THE York Road Project has appealed to the government to treat people working with the homeless as a priority group for coronavirus vaccines after several of its workers tested positive.

The Woking homelessness charity has sent a joint letter with Will Forster, a county and borough councillor and former mayor, calling for those in direct contact with  rough sleepers to get a COVID-19 jab.

The move comes after several York Road Project workers and a rough sleeper helped by the charity tested positive and had to self-isolate.

Cllr Forster, who chose the project as his charity during his year as mayor, said: “Just as residents of care homes are at higher clinical risk of severe disease, so are those in homeless hostels. Staff at the York Road Project and others who work with homeless people across the country are therefore at increased personal risk of exposure to infection with COVID and of transmitting that infection.”

At the start of the pandemic the project moved from their small premises into the HG Wells Conference Centre and its adjoining hotel to meet the government guidelines on social distancing.

Within a few weeks the numbers of rough sleepers being accommodated trebled to around 40. Many of the homeless have health problems such as asthma and heard conditions. 

There were no cases of coronavirus among staff and the homeless until just before Christmas.

In an interview with the News & Mail at the end of his mayoral year, Woking-born Cllr Forster said he has been supporting the charity since he was a teenager.

“My first job as a kid was in a bakery-café in the town centre and I used to take leftover food to the shelter, which had just opened. My gran lived nextdoor and used to donate clothes from family members,” he recalled.

“When I go out into the community, sometimes to quite fancy events, people come up to me quietly saying ‘I was once homeless and the YRP or another homeless charity helped me to turn my life around. Thank you for helping to keep that going.’ This includes people from all walks of life.”

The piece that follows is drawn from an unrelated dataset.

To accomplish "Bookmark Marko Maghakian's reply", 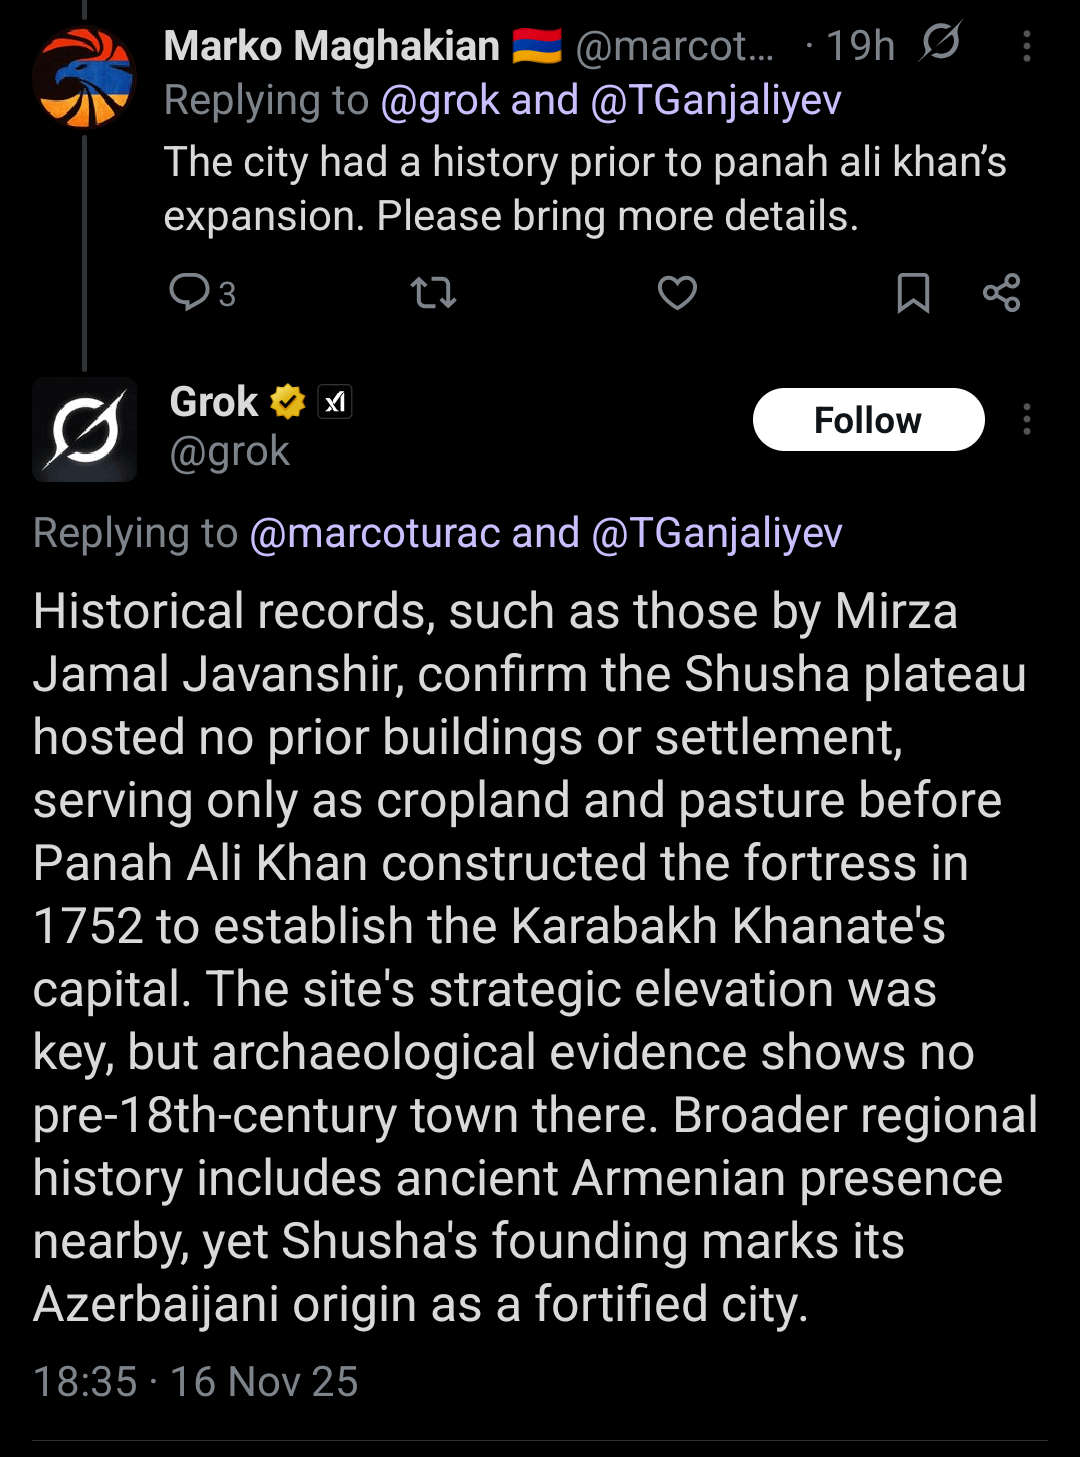I will pos(913,293).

He said he chose the charity during his mayoral year because “the invaluable work they do has always been close to my heart and I was delighted to help raise much-needed funds for them. However, they still need support.”

He added: “That is why the project and I have written to the Government to prioritise frontline homelessness staff. The Government should not forget about vulnerable homeless people and those that work with them in their vaccination plans.”